Öldürülen Meşhur Blogger ve Blog Yazarları Anısına

blog yazarı öldüürldü
Öldürülen Bloggerlar Anısına

İstanbul sokaklarında çeteler yeniden baş gösteriyor


Malumunuz, ülkemiz kötü günlerden geçiyor. İstanbul sokak çetelerinin, uyuşturucu mafyasının ve insan kaçakçılarının odağı haline geldi.  Mafya babalarının oğulları, yeğenleri yeniden adam dövmeye, yaralamaya başladı.

Ota..B..ka cezan kesen RTÜK mafya dizilerine bir şey diyemediği içindir ki eline tespit alan yeni yetmeler sokakta rajon kesme peşinde! Mafya üyeliği övünülecek bir şey değildir.

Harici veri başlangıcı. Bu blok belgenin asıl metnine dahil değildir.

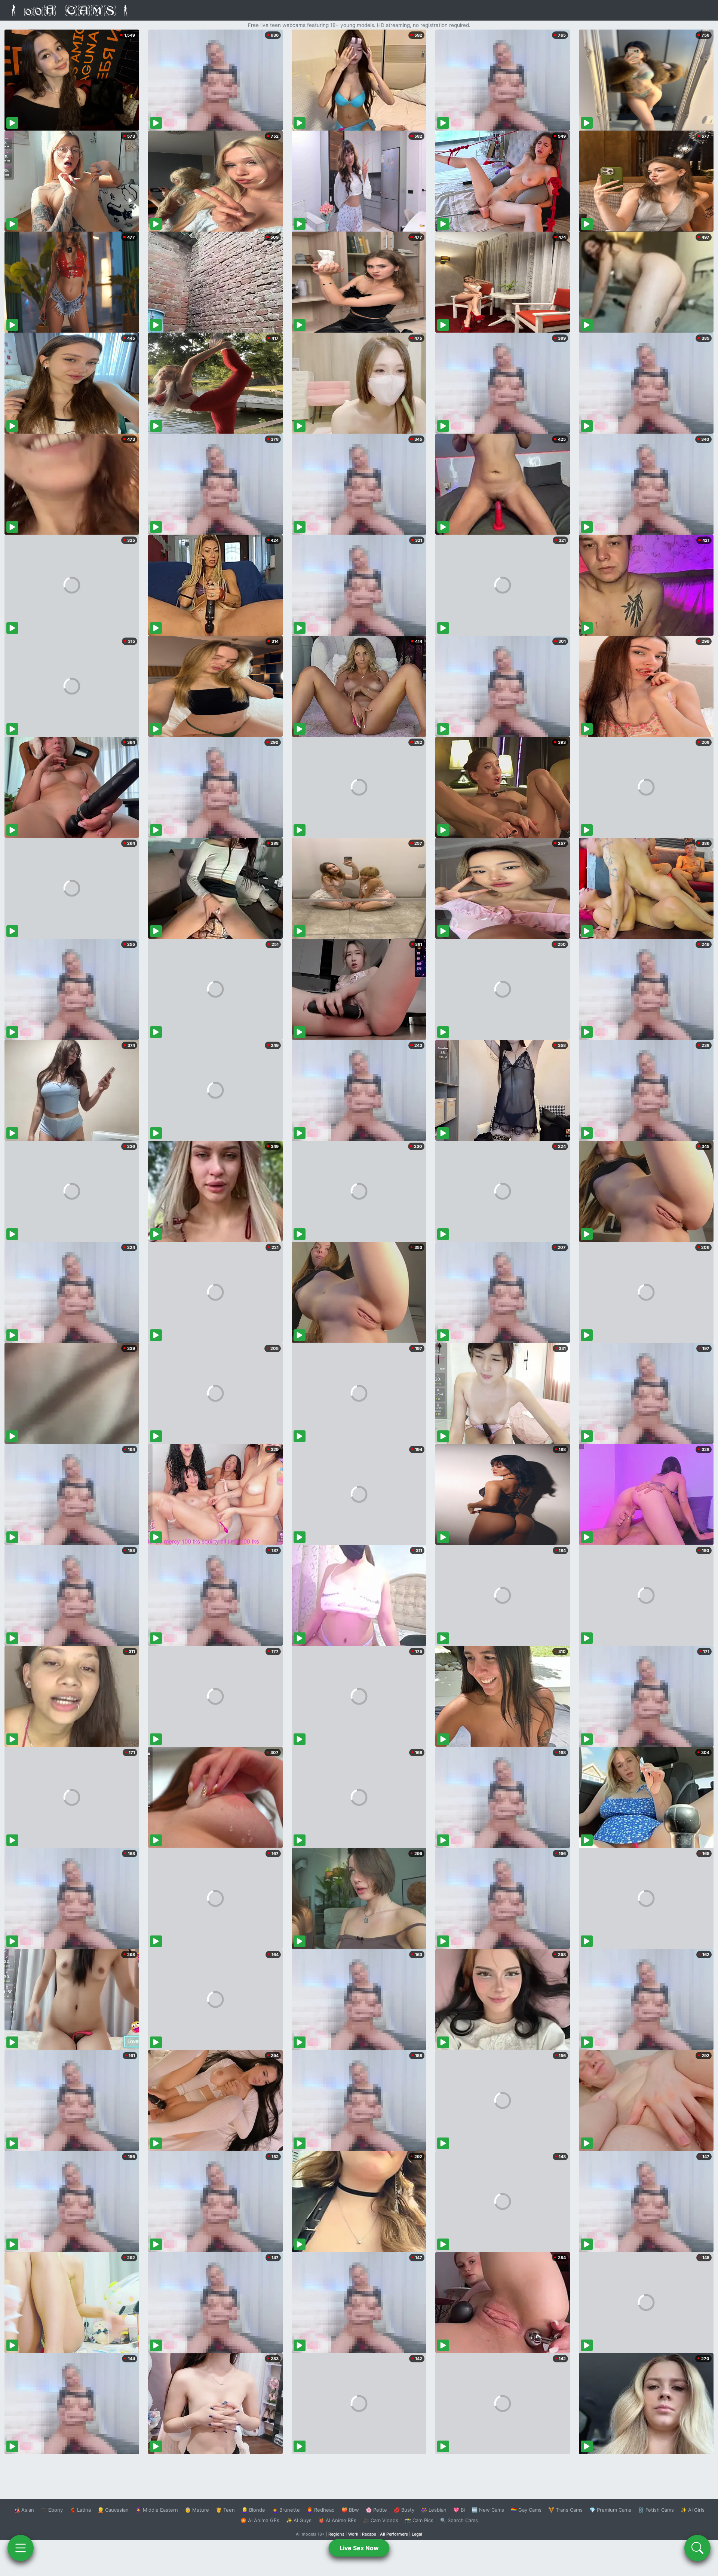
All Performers (394, 2534)
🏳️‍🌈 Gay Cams (526, 2510)
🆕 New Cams (488, 2510)
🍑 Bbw (350, 2510)
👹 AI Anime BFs (337, 2520)
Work (353, 2534)
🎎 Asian (24, 2510)
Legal (417, 2534)
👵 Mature (197, 2510)
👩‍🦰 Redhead (321, 2510)
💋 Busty (404, 2510)
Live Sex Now (359, 2548)
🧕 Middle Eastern (156, 2510)
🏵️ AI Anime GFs (259, 2520)
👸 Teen (225, 2510)
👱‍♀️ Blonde (253, 2510)
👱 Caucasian (113, 2510)
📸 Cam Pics (419, 2520)
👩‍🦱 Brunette (286, 2510)
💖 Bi (459, 2510)
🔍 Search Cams (459, 2520)
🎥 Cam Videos (380, 2520)
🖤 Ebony (52, 2510)
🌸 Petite (376, 2510)
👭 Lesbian (434, 2510)
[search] (697, 2548)
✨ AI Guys (299, 2520)
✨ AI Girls (693, 2510)
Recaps (369, 2534)
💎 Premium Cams (610, 2510)
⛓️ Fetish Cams (656, 2510)
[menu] (20, 2548)
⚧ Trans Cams (565, 2510)
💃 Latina (80, 2510)
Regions (336, 2534)
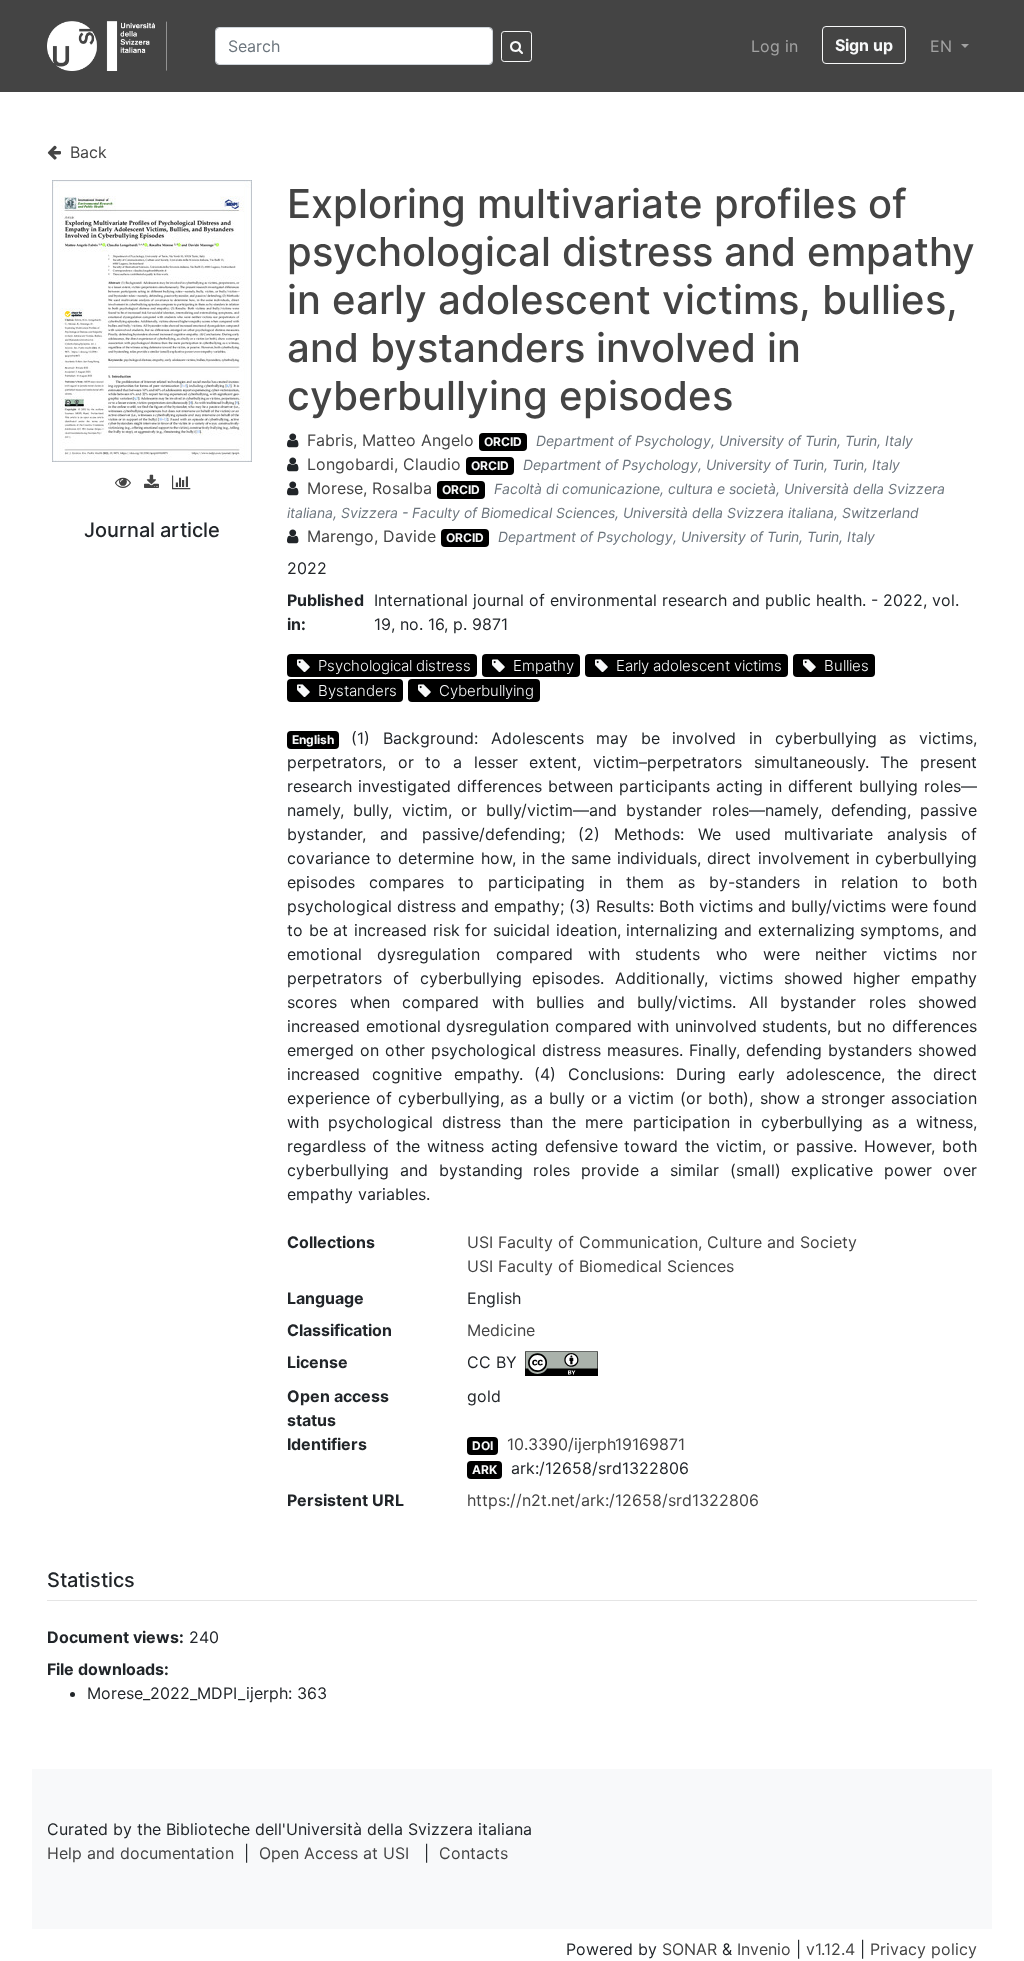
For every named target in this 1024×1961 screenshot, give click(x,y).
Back (86, 152)
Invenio (764, 1949)
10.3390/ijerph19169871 (596, 1444)
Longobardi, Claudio (384, 464)
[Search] (516, 46)
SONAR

İstanbul’un en önemli sorunu uyuşturucu


İstanbul Fatih’te uyuşturucu satmadığı için öldürülen bir çocuğun annesinin “benim oğlum tabutlara sığamadı…” feryadı yüreğimi burktu. İstanbul terör örgütlerinin ve insan kaçakçılığı ve uyuşturucu pazarı haline geldiği bir il oldu.

Mülteci kenti İstanbul


İstanbul parkları mülteciler nedeniyle çadır kentlere dönüştü. Zavallı mültecilerin yapacağı başka bir şey olmadığı için onlara her zaman toleranslıyım. Afrikalılar, Etiyopyalılar, Nijeryalılar, Suriyeliler, Iraklılar, Afganlar…. Doğudan batıya müthiş bir göç, İstanbul yeni dünyaya geçişte son nokta! Umut kapısı.


İstanbul, her dönemde zulümden kaçan insanlara kapısını açtı, Yahudilere, Beyaz Ruslara, Araplara, Acemlere kısaca herkese… Mültecilere iyi davran İstanbul.



Herkesin teröristi kendine sempatik


Bir vatandaş olarak İstanbul sokaklarında elinde kalaşnikoflu insanları görünce dehşete kapılıyorum. Herkes kendi meşrebine göre militanına sahip çıkıyor. Kimisi PKK ile aşk yaşıyor kimisi IŞİD’le...Al birini vur ötekine!

Geç gelen adalet adalet değildir


Ülkede adalet geç gelen adalet noktasında. En sıradan davaların dahi sonuçlanması 3 yılı aşıyor. Vatandaş olarak ben adaletten ümidimi kesmiş bulunuyorum. Güçlünün adaleti yönlendirdiği bir ülkede yaşamak utanç verici.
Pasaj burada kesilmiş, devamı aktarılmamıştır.